With both digital and TV upfronts just a few weeks away, a number of brands are reassessing where they’ll put their marketing dollars next. There are many compelling arguments for investing in online video, but there are a lot of questions as well. Specifically: For brands that are just getting started, what do they really need to think about if they’re investing in digital video?
1) Don’t be afraid of native online programming. When diving into online video, many brands choose to invest in extensions of TV programming, versus series that originated online. There’s nothing wrong with that. But by sticking with just what you’ve already heard of, you may be missing out on huge opportunities.
In fact, there are many native digital stars and series that have subscriber bases and audiences that, in terms of unique viewers, can equal small-mid cable TV audiences. Ray William Johnson, Nigahiga and Smosh all boast about 5 million subscribers –- and while they may not be household names, they reach big audiences on a consistent basis.
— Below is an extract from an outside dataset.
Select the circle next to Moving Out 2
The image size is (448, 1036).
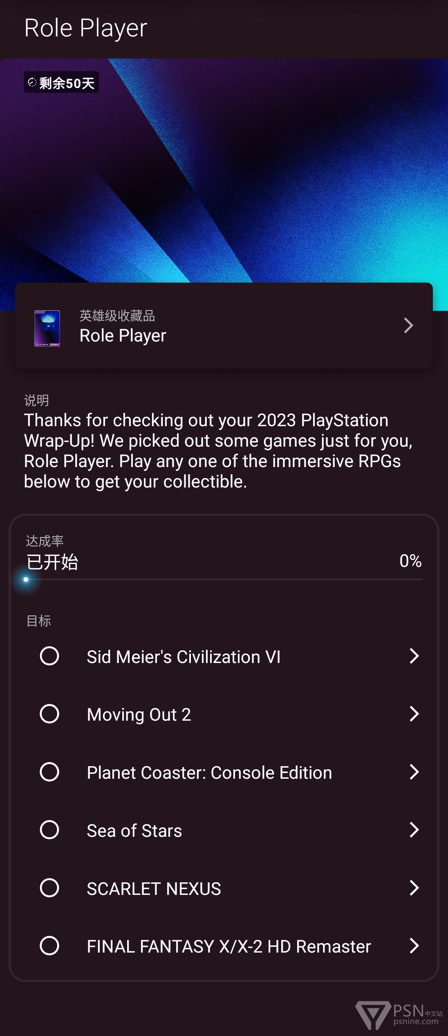[x=49, y=714]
Native digital content also has the advantage of being designed to live and breathe on the two-way communication devices (PCs, tablets, etc.) on which it is consumed. It’s often built to focus on audience participation and engagement, enhancing the earned value in a way that repurposed offline content doesn’t.
2) Look beneath the surface of the content. Let’s think about TV advertising for a second. The show “Extreme Couponing” isn’t built just for an audience interested in CPG deals, any more than “Car Talk” is just for people interested in automotive instruction. In reality, “Extreme Couponing” isn’t about coupons – it’s about extreme personality types just like “Hoarders,” “Intervention” or even “The Real Housewives.” Brands who advertise with this kind of show are reaching viewers who are interested in unique and sometimes disordered personalities.
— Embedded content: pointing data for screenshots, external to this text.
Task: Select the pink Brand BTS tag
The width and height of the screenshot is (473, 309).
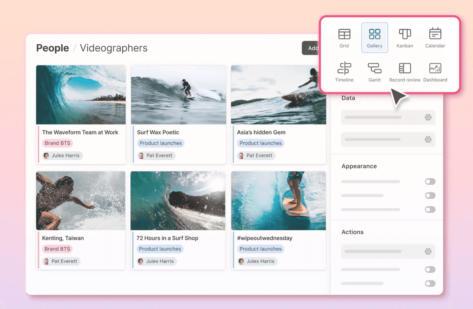Action: [57, 143]
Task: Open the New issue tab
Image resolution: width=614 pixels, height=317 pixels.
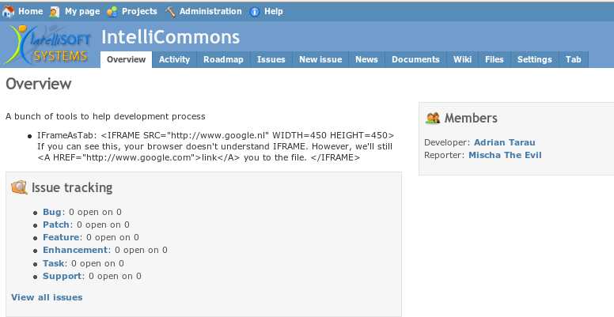Action: pyautogui.click(x=320, y=59)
It works the same way for online video. When choosing your investments, don’t confuse what the content is about for the audience who’s watching it. In other words, don’t just assess the content—figure out exactly who’s watching it, and where their interests lie. The genre of Science Fiction is another good example. Sci-fi storylines, if mapped against interests, are the same love stories, dramas and comedies that we see on Lifetime, TNT and Comedy Central.
Think of it this way: Harry Potter and Avatar are much more than just science fiction, and Machinima’s 3.2 billion video views on YouTube can’t all be a bunch of geeky nerds.
3) Create a symbiotic relationship. If your brand wants to sponsor or integrate itself into online content, make sure that the brand and the content support each other in a way that adds value for the consumer -- and aligns with your brand’s specific business goals.
For instance, when Buick sponsors the online NCAA March Madness tournament, it provide digital content that focuses on the philanthropic achievements of former NCAA athletes. Their program takes the existing fan enthusiasm for individual athletes and universities, and builds on it by providing additional content that is rooted in that passion but also extends to Buick’s brand goals around human achievement. In other words, the sponsored digital content both adds to the consumer experience and supports the brand’s goals. (Disclosure: Digitas works with Buick on the NCAA program.)